The readme contains description of experiment notebooks in this repository.
- QA_extraction_generation.ipynb: This notebook uses Hugging Face's transformers package to experiment with extractive and generative question answering with ROSA docs.
- haystack-qa.ipynb explores the Haystack framework for question answering, both extractive and generative (with two different versions for that: a local seq2seq model and one based in the OpenAI API).
- create-validation-dataset.ipynb: reads the FAQ questionnaire from the ROSA workshop documents and creates a fine-tuning or validation dataset for text generation models.
- langchain-openai.ipynb explores the langchain framework that helps develop with large language models for various tasks including question answering.
- langchain-pipeline-rosa.ipynb illustrates the same LangChain worflow of prompt-engineering for ROSA question answering, but using a Hugging Face model running locally, instead of accessing a remote model via an API.
- langchain-api-client.ipynb defines a simple wrapper around a model exposed by the text-generation-webui API and uses LangChain to prompt-engineer it for ROSA question answering.
- rosa-demo-open-ai-wfaq.ipynb is a general demo of a Question Answering (QA) workflow for ROSA documentation, including vector embeddings for document search and generative answers orchestrated with LangChain. Prompt engineering is also covered. This demo uses the OpenAI API for embeddings and language modeling.
- gpu-footprint.ipynb computes gpu requirements of models with different number of model parameters.
- flan-t5-3B-general-tasks: finetunes the flan t5 model for sentiment analysis task and text summarization task.
- flan-t5-3B-RosaQA: finetunes the flan t5 model for question answering with ROSA service documentation.

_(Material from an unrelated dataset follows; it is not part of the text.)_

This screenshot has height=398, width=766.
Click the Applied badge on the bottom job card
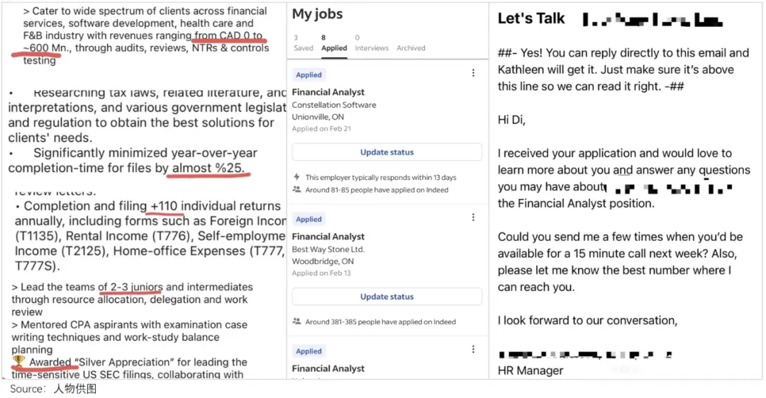tap(309, 351)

It then shows before and after finetuning quality of model answers.
- QA_evaluation_metrics_demo.ipynb explores evaluation metrics for LLMs in Question-Answering (QA) tasks. It covers metrics for QA as well as metrics related to model complexity and human evaluation.

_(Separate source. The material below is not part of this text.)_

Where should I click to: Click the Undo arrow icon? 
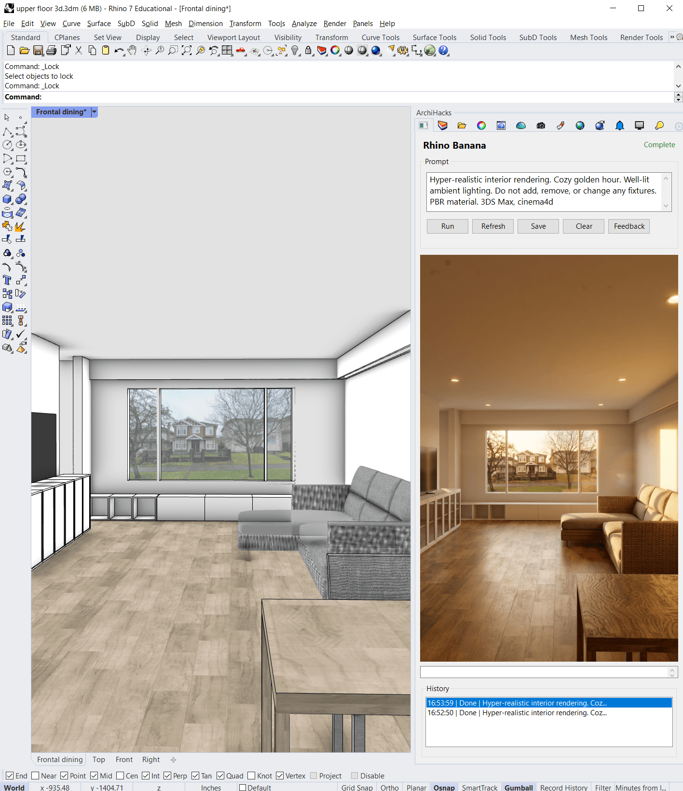click(118, 50)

- langchain-evaluation.ipynb explores how we can use specific criteria to evaluate model outputs, focussing on detailed examination within the Langchain framework.
- retriever-evaluation.ipynb explores evaluation metrics for document retrieval techniques.
- Model Serving with Ray provides a demo for how to serve an LLM on OpenShift using a multi-GPU ray cluster.
- Argilla 101 shows how to connect with and use the Argilla instance on the cluster.
- "Collect application feedback using Argilla shows how to create a feedback dataset and involve annotators for your project.